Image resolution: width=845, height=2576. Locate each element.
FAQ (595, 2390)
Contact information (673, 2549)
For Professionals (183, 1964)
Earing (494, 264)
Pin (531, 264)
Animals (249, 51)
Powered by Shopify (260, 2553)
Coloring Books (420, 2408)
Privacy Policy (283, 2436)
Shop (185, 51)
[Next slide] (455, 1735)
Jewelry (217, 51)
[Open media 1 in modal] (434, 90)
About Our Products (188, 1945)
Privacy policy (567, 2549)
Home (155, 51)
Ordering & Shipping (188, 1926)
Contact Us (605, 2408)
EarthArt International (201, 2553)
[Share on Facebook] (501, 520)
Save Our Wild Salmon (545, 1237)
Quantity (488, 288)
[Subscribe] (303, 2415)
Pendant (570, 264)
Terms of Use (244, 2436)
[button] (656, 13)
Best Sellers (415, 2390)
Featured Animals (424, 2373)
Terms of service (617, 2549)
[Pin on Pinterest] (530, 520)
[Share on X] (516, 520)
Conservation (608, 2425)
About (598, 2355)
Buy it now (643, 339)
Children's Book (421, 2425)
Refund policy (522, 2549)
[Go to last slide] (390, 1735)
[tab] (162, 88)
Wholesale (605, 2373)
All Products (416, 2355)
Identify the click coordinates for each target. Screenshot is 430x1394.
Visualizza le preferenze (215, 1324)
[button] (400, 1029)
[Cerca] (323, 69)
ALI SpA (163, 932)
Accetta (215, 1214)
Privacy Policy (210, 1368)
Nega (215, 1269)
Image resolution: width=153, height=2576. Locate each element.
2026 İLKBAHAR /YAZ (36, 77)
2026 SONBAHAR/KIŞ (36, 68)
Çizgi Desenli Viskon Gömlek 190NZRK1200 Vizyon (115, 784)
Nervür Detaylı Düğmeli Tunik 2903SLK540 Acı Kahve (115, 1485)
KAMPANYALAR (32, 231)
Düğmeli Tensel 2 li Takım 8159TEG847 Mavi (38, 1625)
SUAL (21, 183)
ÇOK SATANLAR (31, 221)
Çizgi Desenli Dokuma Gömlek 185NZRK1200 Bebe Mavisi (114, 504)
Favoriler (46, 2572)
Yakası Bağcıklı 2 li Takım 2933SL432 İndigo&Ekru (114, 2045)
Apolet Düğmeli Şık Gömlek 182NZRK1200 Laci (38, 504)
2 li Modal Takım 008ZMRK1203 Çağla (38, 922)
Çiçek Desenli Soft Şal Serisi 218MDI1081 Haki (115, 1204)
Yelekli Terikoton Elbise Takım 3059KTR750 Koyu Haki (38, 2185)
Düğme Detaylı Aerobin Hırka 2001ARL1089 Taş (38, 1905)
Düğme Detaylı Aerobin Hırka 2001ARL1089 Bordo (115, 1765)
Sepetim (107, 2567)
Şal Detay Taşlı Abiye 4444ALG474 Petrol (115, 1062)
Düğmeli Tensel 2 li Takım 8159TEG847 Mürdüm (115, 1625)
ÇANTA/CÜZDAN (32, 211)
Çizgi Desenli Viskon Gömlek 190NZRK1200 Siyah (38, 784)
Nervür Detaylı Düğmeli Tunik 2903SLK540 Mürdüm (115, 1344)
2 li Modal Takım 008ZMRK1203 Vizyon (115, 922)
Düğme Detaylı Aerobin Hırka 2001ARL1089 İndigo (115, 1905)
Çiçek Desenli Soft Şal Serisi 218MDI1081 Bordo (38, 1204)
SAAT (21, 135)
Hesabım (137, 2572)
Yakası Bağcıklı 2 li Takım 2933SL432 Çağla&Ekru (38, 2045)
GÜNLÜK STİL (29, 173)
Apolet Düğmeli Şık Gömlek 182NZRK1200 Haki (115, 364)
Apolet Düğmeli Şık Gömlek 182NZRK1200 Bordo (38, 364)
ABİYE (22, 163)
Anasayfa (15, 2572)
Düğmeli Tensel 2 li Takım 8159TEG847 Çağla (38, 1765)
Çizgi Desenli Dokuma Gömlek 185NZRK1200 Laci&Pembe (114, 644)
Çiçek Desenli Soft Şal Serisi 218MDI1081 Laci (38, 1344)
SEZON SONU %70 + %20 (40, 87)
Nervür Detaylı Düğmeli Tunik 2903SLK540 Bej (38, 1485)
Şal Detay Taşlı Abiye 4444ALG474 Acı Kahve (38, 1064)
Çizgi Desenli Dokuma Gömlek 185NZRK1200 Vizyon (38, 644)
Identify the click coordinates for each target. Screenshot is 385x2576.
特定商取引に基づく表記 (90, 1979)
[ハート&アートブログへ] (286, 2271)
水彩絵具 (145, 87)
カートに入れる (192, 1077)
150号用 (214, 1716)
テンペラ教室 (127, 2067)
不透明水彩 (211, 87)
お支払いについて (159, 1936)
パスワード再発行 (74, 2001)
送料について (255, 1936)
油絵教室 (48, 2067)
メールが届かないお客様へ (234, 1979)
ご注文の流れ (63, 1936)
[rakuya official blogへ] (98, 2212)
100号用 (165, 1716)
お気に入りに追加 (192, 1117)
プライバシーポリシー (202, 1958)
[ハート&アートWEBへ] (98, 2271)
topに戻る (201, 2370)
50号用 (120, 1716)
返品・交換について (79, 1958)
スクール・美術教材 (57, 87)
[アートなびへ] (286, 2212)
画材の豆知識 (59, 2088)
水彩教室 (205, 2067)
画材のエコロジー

- - - - - - -

EXERCISE OBJECTIVE
Line by line, write out the records above exactly.

SOLUTION
Image resolution: width=845, height=2576. Locate each element.
FAQ (595, 2390)
Contact information (673, 2549)
For Professionals (183, 1964)
Earing (494, 264)
Pin (531, 264)
Animals (249, 51)
Powered by Shopify (260, 2553)
Coloring Books (420, 2408)
Privacy Policy (283, 2436)
Shop (185, 51)
[Next slide] (455, 1735)
Jewelry (217, 51)
[Open media 1 in modal] (434, 90)
About Our Products (188, 1945)
Privacy policy (567, 2549)
Home (155, 51)
Ordering & Shipping (188, 1926)
Contact Us (605, 2408)
EarthArt International (201, 2553)
[Share on Facebook] (501, 520)
Save Our Wild Salmon (545, 1237)
Quantity (488, 288)
[Subscribe] (303, 2415)
Pendant (570, 264)
Terms of Use (244, 2436)
[button] (656, 13)
Best Sellers (415, 2390)
Featured Animals (424, 2373)
Terms of service (617, 2549)
[Pin on Pinterest] (530, 520)
[Share on X] (516, 520)
Conservation (608, 2425)
About (598, 2355)
Buy it now (643, 339)
Children's Book (421, 2425)
Refund policy (522, 2549)
[Go to last slide] (390, 1735)
[tab] (162, 88)
Wholesale (605, 2373)
All Products (416, 2355)
Identify the click coordinates for each target. Screenshot is 430x1394.
Visualizza le preferenze (215, 1324)
[button] (400, 1029)
[Cerca] (323, 69)
ALI SpA (163, 932)
Accetta (215, 1214)
Privacy Policy (210, 1368)
Nega (215, 1269)
Image resolution: width=153, height=2576. Locate each element.
2026 İLKBAHAR /YAZ (36, 77)
2026 SONBAHAR/KIŞ (36, 68)
Çizgi Desenli Viskon Gömlek 190NZRK1200 Vizyon (115, 784)
Nervür Detaylı Düğmeli Tunik 2903SLK540 Acı Kahve (115, 1485)
KAMPANYALAR (32, 231)
Düğmeli Tensel 2 li Takım 8159TEG847 Mavi (38, 1625)
SUAL (21, 183)
ÇOK SATANLAR (31, 221)
Çizgi Desenli Dokuma Gömlek 185NZRK1200 Bebe Mavisi (114, 504)
Favoriler (46, 2572)
Yakası Bağcıklı 2 li Takım 2933SL432 İndigo&Ekru (114, 2045)
Apolet Düğmeli Şık Gömlek 182NZRK1200 Laci (38, 504)
2 li Modal Takım 008ZMRK1203 Çağla (38, 922)
Çiçek Desenli Soft Şal Serisi 218MDI1081 Haki (115, 1204)
Yelekli Terikoton Elbise Takım 3059KTR750 Koyu Haki (38, 2185)
Düğme Detaylı Aerobin Hırka 2001ARL1089 Taş (38, 1905)
Düğme Detaylı Aerobin Hırka 2001ARL1089 Bordo (115, 1765)
Sepetim (107, 2567)
Şal Detay Taşlı Abiye 4444ALG474 Petrol (115, 1062)
Düğmeli Tensel 2 li Takım 8159TEG847 Mürdüm (115, 1625)
ÇANTA/CÜZDAN (32, 211)
Çizgi Desenli Viskon Gömlek 190NZRK1200 Siyah (38, 784)
Nervür Detaylı Düğmeli Tunik 2903SLK540 Mürdüm (115, 1344)
2 li Modal Takım 008ZMRK1203 Vizyon (115, 922)
Düğme Detaylı Aerobin Hırka 2001ARL1089 İndigo (115, 1905)
Çiçek Desenli Soft Şal Serisi 218MDI1081 Bordo (38, 1204)
SAAT (21, 135)
Hesabım (137, 2572)
Yakası Bağcıklı 2 li Takım 2933SL432 Çağla&Ekru (38, 2045)
GÜNLÜK STİL (29, 173)
Apolet Düğmeli Şık Gömlek 182NZRK1200 Haki (115, 364)
Apolet Düğmeli Şık Gömlek 182NZRK1200 Bordo (38, 364)
ABİYE (22, 163)
Anasayfa (15, 2572)
Düğmeli Tensel 2 li Takım 8159TEG847 Çağla (38, 1765)
Çizgi Desenli Dokuma Gömlek 185NZRK1200 Laci&Pembe (114, 644)
Çiçek Desenli Soft Şal Serisi 218MDI1081 Laci (38, 1344)
SEZON SONU %70 + %20 (40, 87)
Nervür Detaylı Düğmeli Tunik 2903SLK540 Bej (38, 1485)
Şal Detay Taşlı Abiye 4444ALG474 Acı Kahve (38, 1064)
Çizgi Desenli Dokuma Gömlek 185NZRK1200 Vizyon (38, 644)
Identify the click coordinates for each target. Screenshot is 385x2576.
特定商取引に基づく表記 (90, 1979)
[ハート&アートブログへ] (286, 2271)
水彩絵具 (145, 87)
カートに入れる (192, 1077)
150号用 (214, 1716)
テンペラ教室 (127, 2067)
不透明水彩 (211, 87)
お支払いについて (159, 1936)
パスワード再発行 (74, 2001)
送料について (255, 1936)
油絵教室 (48, 2067)
メールが届かないお客様へ (234, 1979)
ご注文の流れ (63, 1936)
[rakuya official blogへ] (98, 2212)
100号用 (165, 1716)
お気に入りに追加 (192, 1117)
プライバシーポリシー (202, 1958)
[ハート&アートWEBへ] (98, 2271)
topに戻る (201, 2370)
50号用 (120, 1716)
返品・交換について (79, 1958)
スクール・美術教材 (57, 87)
[アートなびへ] (286, 2212)
画材の豆知識 (59, 2088)
水彩教室 (205, 2067)
画材のエコロジー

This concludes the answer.